Uma vida tão rica merecia um registo e Lucia Berlin fê-lo, para nossa sorte, leitores que não só gostam de aprender através da ficção os ares de outro tempo, mas que vêem no conto uma forma sublime de expressão, o encanto da parcimónia sem deixar nada por dizer e, neste caso, sem ambicionar a outros voos do que relatar a vida como ela é, com detalhes, sem lições.

Segundo o filho, Nick, é difícil destrinçar o que é verdade e o que é ficção no que a mãe escreveu, mas das histórias que vemos em Manual Para Mulheres de Limpeza, quase todas na primeira pessoa, transparece um realismo tal que fica difícil pensar que foi tudo inventado.

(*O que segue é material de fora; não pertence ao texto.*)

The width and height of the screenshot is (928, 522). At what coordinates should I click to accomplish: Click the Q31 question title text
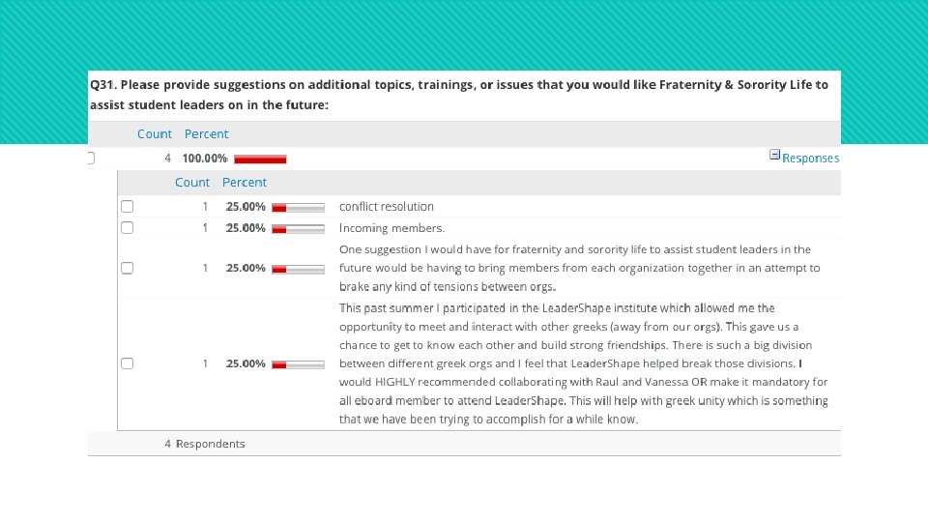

Uma vez mais, Lucia Berlin é um caso semi-esquecido em vida cujo sucesso chegou tarde demais. Ganhou alguns prémios, mas nunca foi levada a sério pelo público, gozando de mais autoridade junto dos pares. Desaparecida no dia do seu sexagésimo oitavo aniversário, nunca experimentou o sucesso que este livro lhe granjeou. Esta colectânea reúne os contos que Berlin foi publicando em diversas obras e publicações ao longo da vida e abriu a porta do sucesso a esta grande escritora norte-americana. Seguiu-se-lhe Anoitecer no Paraíso, uma segunda colectânea que ainda não li.

Na tentação de tudo rotular, descairia para tomar estes contos como escrita feminina, mas, por um lado, não sei bem o que isso é e temo que em muitos casos possa ser depreciativo, e por outro, estas histórias são tão universais, tão visceralmente “vida do século XX”, que, ainda que contem a dura luta de uma mulher para vencer na vida através dos episódios mais mundanos, as alegrias e tristezas, o vicio e a pobreza, os pequenos affairs e a vida porque sim, porque corre depressa numa sucessão de coisinhas para as quais um dia olhamos e Olha! Já passaram x anos!, elas, as histórias, representam toda a humanidade.

Não fossem registadas e quanto não perderíamos! Por vezes é uma grande história que nos arrebata; noutras somos agarrados pela forma como nos contam um episódio sem grande interesse. Ou talvez a forma de relatar algo influa no conteúdo, aparentemente inerte e imune às palavras que se escolhem, e juntando a isso o momento, estado de espírito e a vida do leitor, temos a raridade que é um livro chegar fundo no nosso coração. Aconteceu comigo em Manual Para Mulheres de Limpeza, uma homenagem às mulheres, às dificuldades por que passamos, e ao poder do conto. Reitero: talvez tenha sido o livro mais importante que li nos últimos tempos.